Content starts

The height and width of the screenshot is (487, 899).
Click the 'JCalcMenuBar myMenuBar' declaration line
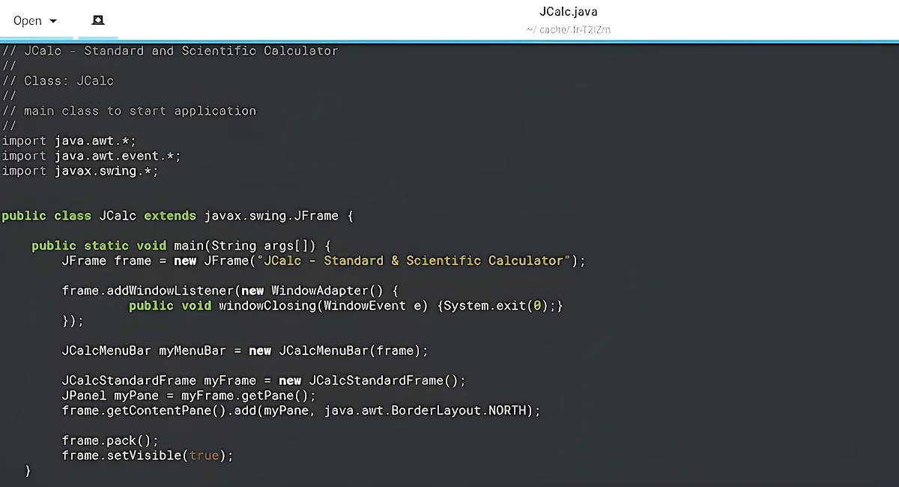coord(245,351)
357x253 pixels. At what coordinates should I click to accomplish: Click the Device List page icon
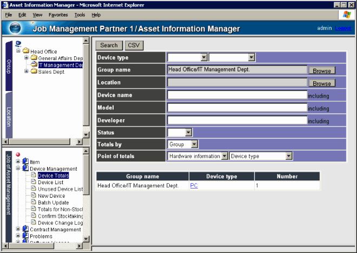34,182
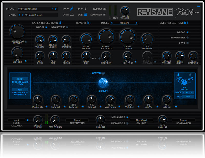The image size is (205, 158).
Task: Select the MIDI & MOD 2 tab
Action: coord(127,123)
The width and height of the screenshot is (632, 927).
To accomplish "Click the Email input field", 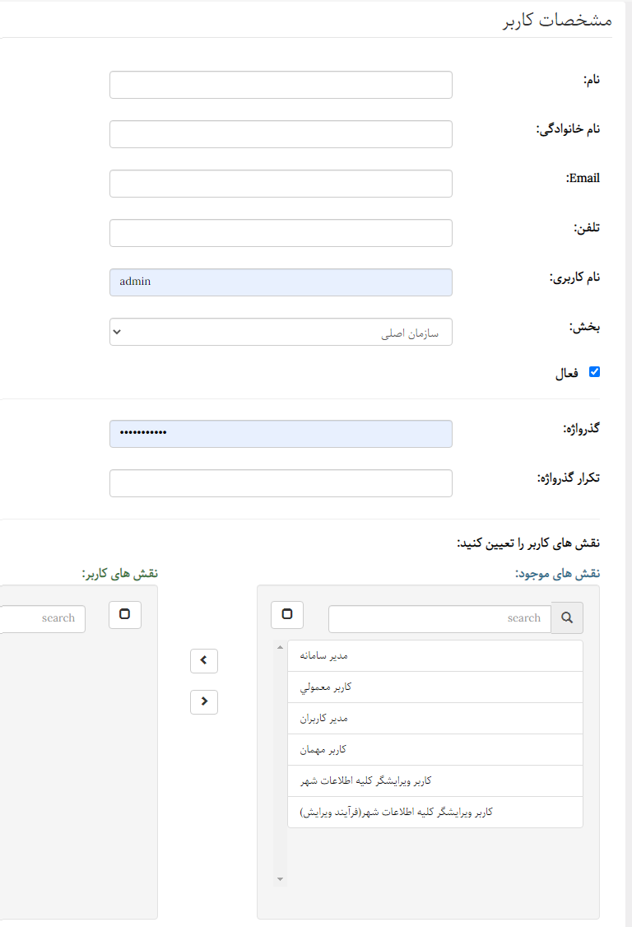I will coord(281,183).
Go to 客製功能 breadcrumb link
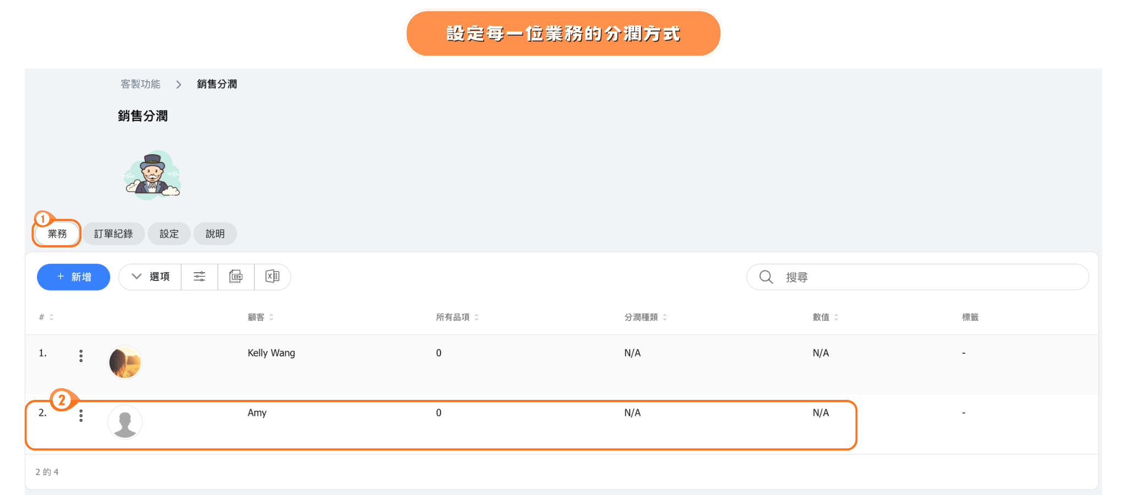 coord(140,84)
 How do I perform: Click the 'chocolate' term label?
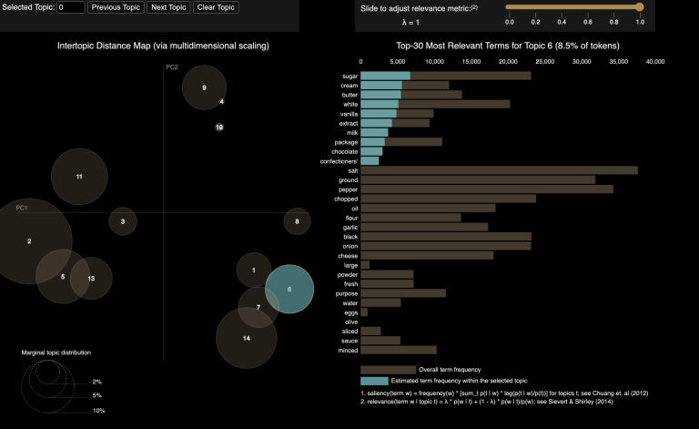click(x=341, y=151)
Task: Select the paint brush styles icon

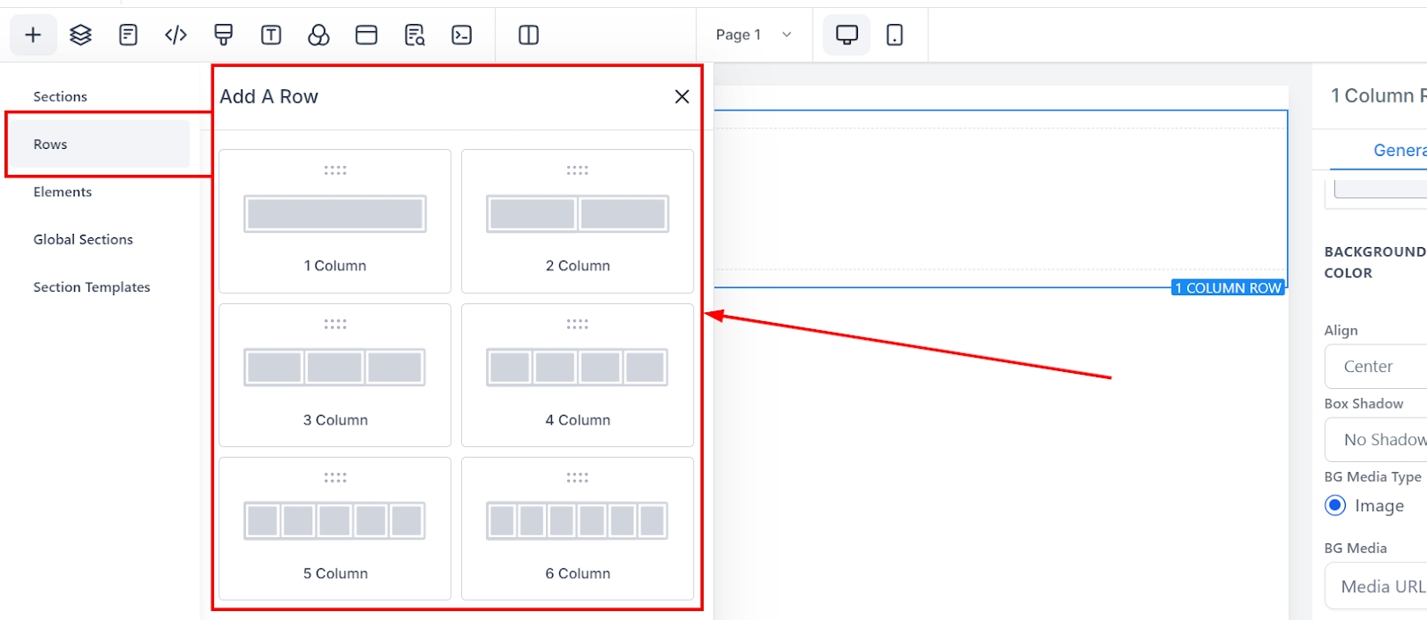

Content ends

→ **WHAT YOU SHOULD DO**: Copy out exactly the lines that run from the line containing "Go to 客製功能 breadcrumb link" through the last line of the material, and nothing more; omit the pictures.

→ **RESULT FOR THIS EXERCISE**:
Go to 客製功能 breadcrumb link
 coord(140,84)
 How do I perform: Click the 'chocolate' term label?
click(x=341, y=151)
Task: Select the paint brush styles icon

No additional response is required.